Sunday, July 25, 2004 - A grand jury investigation is not an indictment, and an indictment is a far cry from a conviction. So it would be premature to conclude that anyone did anything wrong in the Los Angeles Unified School District's $180 million deal for its new headquarters.
But let's be honest: The deal smelled wrong from the beginning, and it's encouraging that three years after it was cut, a federal grand jury has found enough questions to open an investigation.
Let's revisit the history: The 20-year-old, 29-story monstrosity had not once, but twice won the Lemon Award by a downtown business group. It had sagging concrete floors, poor ventilation and seismic vulnerabilities. Some folks called it a "walking dead building."
Yet despite the many obvious problems, in 2001, LAUSD Superintendent Roy Romer agreed to buy the building for a whopping $74.5 million. And that was just the beginning. Fixing up the place would cost $80 million, more than doubling the original price.
The district's own inspector general, Don Mullinax, raised questions about the purchase, and school board member David Tokofsky voted against it, but he was alone. By a 4-1 vote and on Romer's recommendation, the board approved the deal.

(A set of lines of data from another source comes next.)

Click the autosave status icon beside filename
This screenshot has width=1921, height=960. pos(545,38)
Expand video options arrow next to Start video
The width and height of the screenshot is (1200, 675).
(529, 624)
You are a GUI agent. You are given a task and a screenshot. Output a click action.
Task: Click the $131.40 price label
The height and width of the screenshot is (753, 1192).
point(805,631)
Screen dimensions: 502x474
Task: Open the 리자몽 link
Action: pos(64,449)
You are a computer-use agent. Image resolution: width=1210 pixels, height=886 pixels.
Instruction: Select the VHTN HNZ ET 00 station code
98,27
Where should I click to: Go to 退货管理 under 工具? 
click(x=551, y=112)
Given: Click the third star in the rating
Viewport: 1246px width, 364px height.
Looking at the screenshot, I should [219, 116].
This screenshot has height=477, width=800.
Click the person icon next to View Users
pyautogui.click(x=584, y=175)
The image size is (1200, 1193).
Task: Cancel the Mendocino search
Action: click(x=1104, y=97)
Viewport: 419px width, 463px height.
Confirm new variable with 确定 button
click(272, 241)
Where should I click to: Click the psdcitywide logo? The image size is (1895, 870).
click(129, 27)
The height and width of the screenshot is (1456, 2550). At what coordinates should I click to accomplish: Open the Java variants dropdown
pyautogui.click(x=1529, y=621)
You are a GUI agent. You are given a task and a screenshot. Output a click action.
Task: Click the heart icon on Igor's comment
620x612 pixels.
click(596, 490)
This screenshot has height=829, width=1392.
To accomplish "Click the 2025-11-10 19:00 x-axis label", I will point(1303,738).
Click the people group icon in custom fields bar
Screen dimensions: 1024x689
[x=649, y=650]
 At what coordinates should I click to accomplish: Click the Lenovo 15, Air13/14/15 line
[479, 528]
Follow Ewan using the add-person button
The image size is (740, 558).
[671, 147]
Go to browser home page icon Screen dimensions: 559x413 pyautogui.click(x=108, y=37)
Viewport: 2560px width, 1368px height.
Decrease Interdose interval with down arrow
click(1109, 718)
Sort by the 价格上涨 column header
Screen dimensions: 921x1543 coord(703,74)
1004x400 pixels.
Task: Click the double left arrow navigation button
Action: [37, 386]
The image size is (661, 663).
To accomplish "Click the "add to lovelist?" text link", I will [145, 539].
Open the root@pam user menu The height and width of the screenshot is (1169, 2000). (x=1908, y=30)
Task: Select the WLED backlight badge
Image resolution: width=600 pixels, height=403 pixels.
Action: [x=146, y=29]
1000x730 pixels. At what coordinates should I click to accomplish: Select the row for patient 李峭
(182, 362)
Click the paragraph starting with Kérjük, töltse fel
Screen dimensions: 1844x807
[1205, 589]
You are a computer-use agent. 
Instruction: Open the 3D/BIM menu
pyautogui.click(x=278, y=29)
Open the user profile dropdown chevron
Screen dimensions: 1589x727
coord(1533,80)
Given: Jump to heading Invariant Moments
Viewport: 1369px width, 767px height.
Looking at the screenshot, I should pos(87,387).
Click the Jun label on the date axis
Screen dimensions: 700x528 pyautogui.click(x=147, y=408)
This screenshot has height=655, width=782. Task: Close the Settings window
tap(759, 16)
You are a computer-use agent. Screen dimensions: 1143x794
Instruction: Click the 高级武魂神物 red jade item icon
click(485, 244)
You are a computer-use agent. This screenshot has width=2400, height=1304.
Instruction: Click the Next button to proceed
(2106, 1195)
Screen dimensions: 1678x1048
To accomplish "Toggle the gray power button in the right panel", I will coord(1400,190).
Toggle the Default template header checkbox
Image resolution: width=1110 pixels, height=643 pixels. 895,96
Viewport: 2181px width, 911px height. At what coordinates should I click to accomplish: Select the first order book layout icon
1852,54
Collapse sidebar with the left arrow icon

All in all, between the purchase price, renovations and moving costs the district took out $180 million in bonds to pay for the Beaudry building — bonds that are repaid with funds from the LAUSD's operating budget, money that would otherwise pay for teachers, educational services, books and other classroom necessities.
Why such a heavy investment for such a problematic piece of real estate? That's what the federal grand jury is investigating.
The stated explanation at the time -- that the district needed to evacuate its old headquarters to make room for a new school -- always seemed dubious, given the cost and hassles involved. Some speculated about another possible explanation: Dirty dealing.
The Beaudry building's previous owners were Beaudry 1 Investors, a Connecticut-based company once represented by attorney Cole Finegan, a friend of Romer's from back during his Colorado days.
Given politicians' penchant for buying property from well-heeled friends and supporters, it certainly seems plausible that such a connection could carry some weight in the LAUSD. After all, Romer's above-and-beyond enthusiasm for the deal seems difficult to fathom.
But the LAUSD's own counsel ruled there was no conflict of interest, and although District Attorney Steve Cooley launched a snail-paced investigation of his own, the public is still awaiting his findings.
So perhaps the federal grand jury can find out once and for all whether any wrongdoing took place. Tellingly, the school board withdrew plans to spend $40 million more to make the headquarters functional, this for facilities to maintain the free parking for 2,800 members of the bloated bureaucracy.
Smart move. The public has all the reason it needs to be suspicious of LAUSD property dealings. The board is better off resolving old controversies before creating any new ones.